Кланрикар заговорил, скорее озабоченно, чем робко:
– Господин Михельс, есть один вопрос, очень всех нас волнующий здесь: война. Особенно после событий последних месяцев. Не хотите же вы все-таки сказать, что эти три с половиной миллиона организованных социалистов не сделали бы ничего или не могли бы ничего сделать, чтобы не дать разразиться войне?
Михельс призадумался на мгновение. Затем встал, раздвинул руки. И этот гигант, чуть ли не упиравшийся в потолок белокурой головой, произнес:
– Надо мне все-таки иметь смелость сказать вам это: нет, ничего бы не сделали.
Ошеломленная тишина окружила его. Круг печальных зрачков, сперва вперившихся в него, а затем уставившихся в пространство. Он прислонился к низким книжным полкам, почти сел на них, и продолжал:
– Я вообще не очень-то верю в способность социалистических партий всех стран что-либо сделать или чему-либо помешать.

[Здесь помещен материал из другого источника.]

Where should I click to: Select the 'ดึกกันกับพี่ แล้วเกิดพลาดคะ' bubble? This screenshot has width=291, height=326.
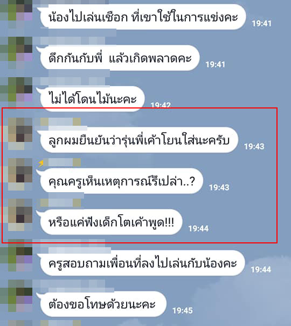pyautogui.click(x=119, y=58)
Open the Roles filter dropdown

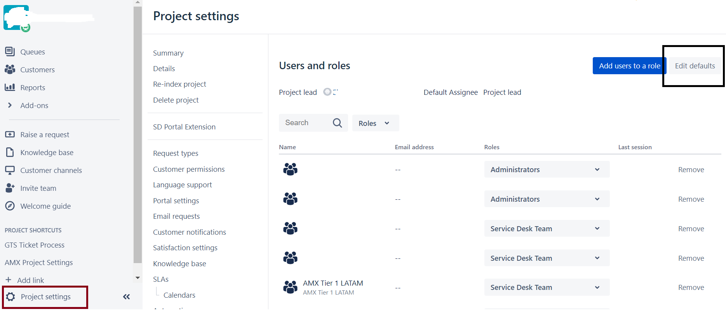pos(375,123)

– Вот как! – заметил вполголоса Лолерк, поочередно глядя на Леграврана и Матильду Казалис.
– Вот оно как!
– Но я не этот вопрос рассматриваю. Мы говорим только о германской социал-демократии. Повторяю, что ее организация – сильнейшая в мире. Социал-демократические вожди, любуясь статистическими данными партии, списками членов, списками взносов, правильным ходом дел, порядком в отчетности, в печатании партийных газет, в переписке с другими секциями Интернационала, налаженностью и иерархией всех частей, – вожди эти думают: 'Все в порядке'. И все их стремление сводится к еще лучшей налаженности, еще лучшей иерархии. Это специфически немецкая черта. Германия органическая схема. Она – универсальный аппарат, способный фабриковать всевозможные организации, наилучшие из всех известных: организацию потребителей пива, организацию покупателей зонтиков. Повсюду одна и та же хорошая работа, та же добросовестность, та же дисциплина.
– Но, значит, в тот день, когда эта социалистическая рабочая организация восстанет против войны, она будет непреодолима?

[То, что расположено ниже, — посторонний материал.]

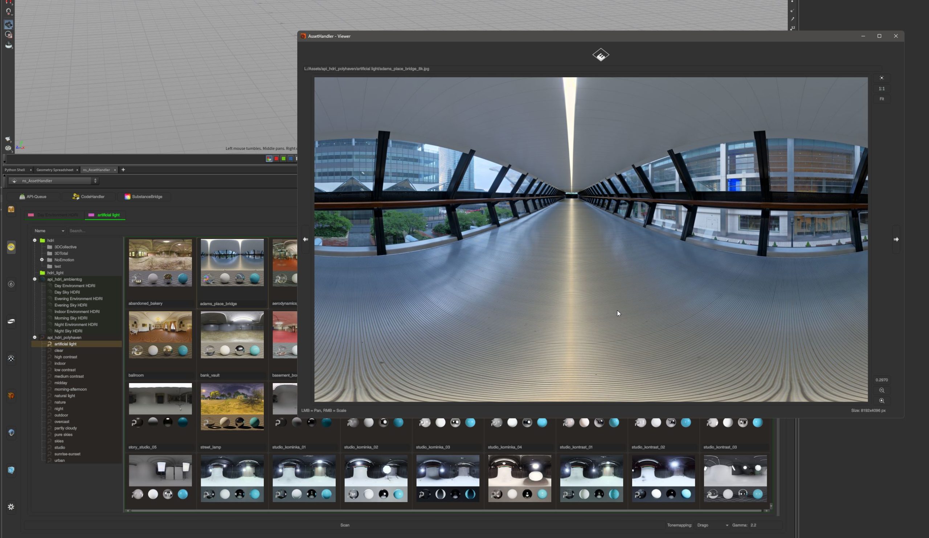Screen dimensions: 929x538
Task: Go to the next image using the right arrow
Action: [896, 240]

– Этот день настать не может.
– Почему?
– Потому что вожди социал-демократии слишком любят свою машину и не могут ее подвергнуть риску чрезмерного сотрясения. Есть такие благоразумные дети, слишком любящие свою игрушку и предпочитающие не пользоваться ею. Подумайте: как могли бы они воспрепятствовать войне?
– Для начала объявив всеобщую забастовку своих трех с половиной миллионов избирателей.
– Саботажем мобилизации, – прибавил тихо Дарну.